***
It wasn’t until the third night that Alice finally broke. She cried with her face against my chest from the time the thing appeared (this time, we had kept the shades open, trying to see how exactly it appeared, only to look up and find it staring down at us from the roof) to the time that the sun came up.
“What does it want? We have to try to talk to it. We have to figure out what it’s doing here, Quinn!” She exclaimed at me in a perfect show of misguided frustration.
We had gone two and a half days without sleep. Every time we dropped off, the thing’s horrific face would pop into our minds and we’d both immediately sit up in bed, regardless of the hour in the day.
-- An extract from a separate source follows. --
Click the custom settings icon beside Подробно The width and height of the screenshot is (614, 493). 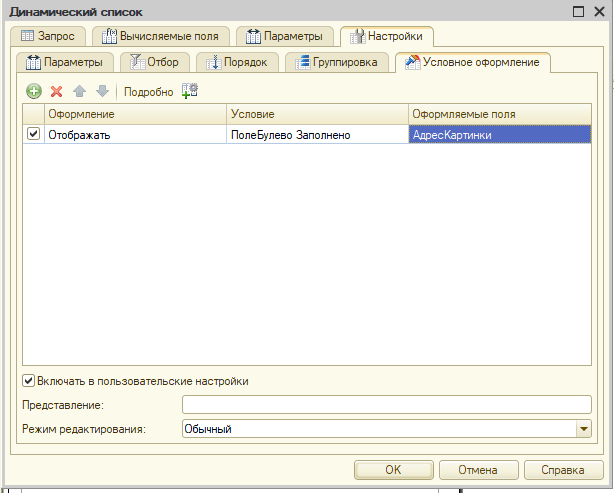coord(190,91)
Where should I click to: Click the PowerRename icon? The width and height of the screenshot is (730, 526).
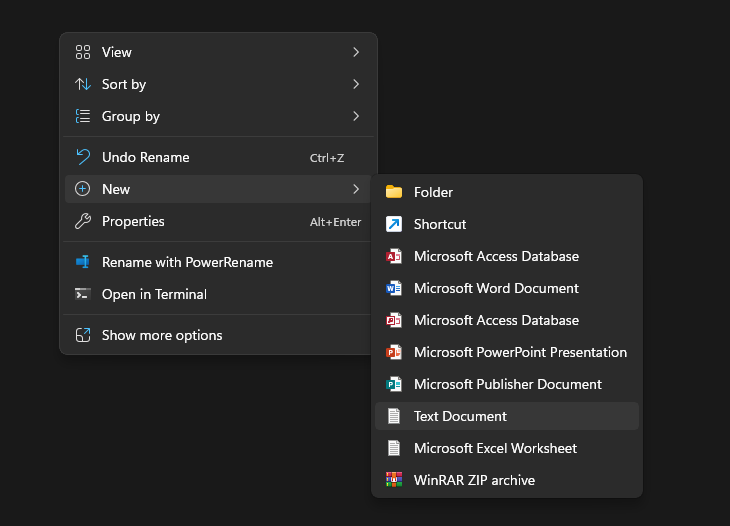(83, 262)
“No. We need to ignore it. You remember that movie we saw a couple years ago? They said that with anything paranormal, if you address it, it only gets worse. If you feed into it, you give it power. We just have to ignore it.”
“Ignore it?!” She screamed at me, “How are we supposed to ignore it?!”
“It hasn’t done anything to try to hurt us…”
“Besides trying to break the window on the first night! What’s stopping it from breaking in here and… who knows, Quinn?! Do you know?!”
“How would I know, Allie? What, you think I have some sort of connection to it?”
“It’s always looking at you. It’s always looking directly at you! It’s never looked at me the way it looks at you!”
“Are you really happy about that?! Are you really happy that it wants me?! And it has totally looked at you!”
“Did not! It smiled at you night before last!”
“It was smiling at both of us because it knew that we had really thought it was gone!”
“See! You do know what it’s thinking!”
“I’m just guessing!”
“Well, maybe you should just go. Maybe you should go home, and we can see whose house it shows up at. Then we’ll know who it’s after!”
“And then what?” I asked her, bringing my voice back to normal.
She stared at me, her eyes hostile now. She didn’t answer, but I knew: If it was after me, she was saved. If it was after me, she’d be relieved. She’d rather me suffer whatever that thing had in store for us alone than for us to face it together.
I was young and idealistic, as my parents said. I would have done anything to protect her, and if that meant dying in her place, then so be it. How could that feeling have been one-sided? How could she not have wanted to reciprocate such selflessness? The short answer is that her mind was on par with her physical age; she was a self-interested teenage girl terrified to die before she could live. I will explain the long answer later.
“Fine. Face it on your own, then.” I muttered, stung by her words and what they meant for us.
I was ridiculously melodramatic in those days. I stormed out, vowing never to go back. If I had been half as smart as I thought I was, I would have stayed. For the rest of my life, I will carry the fact that what happened next was my fault.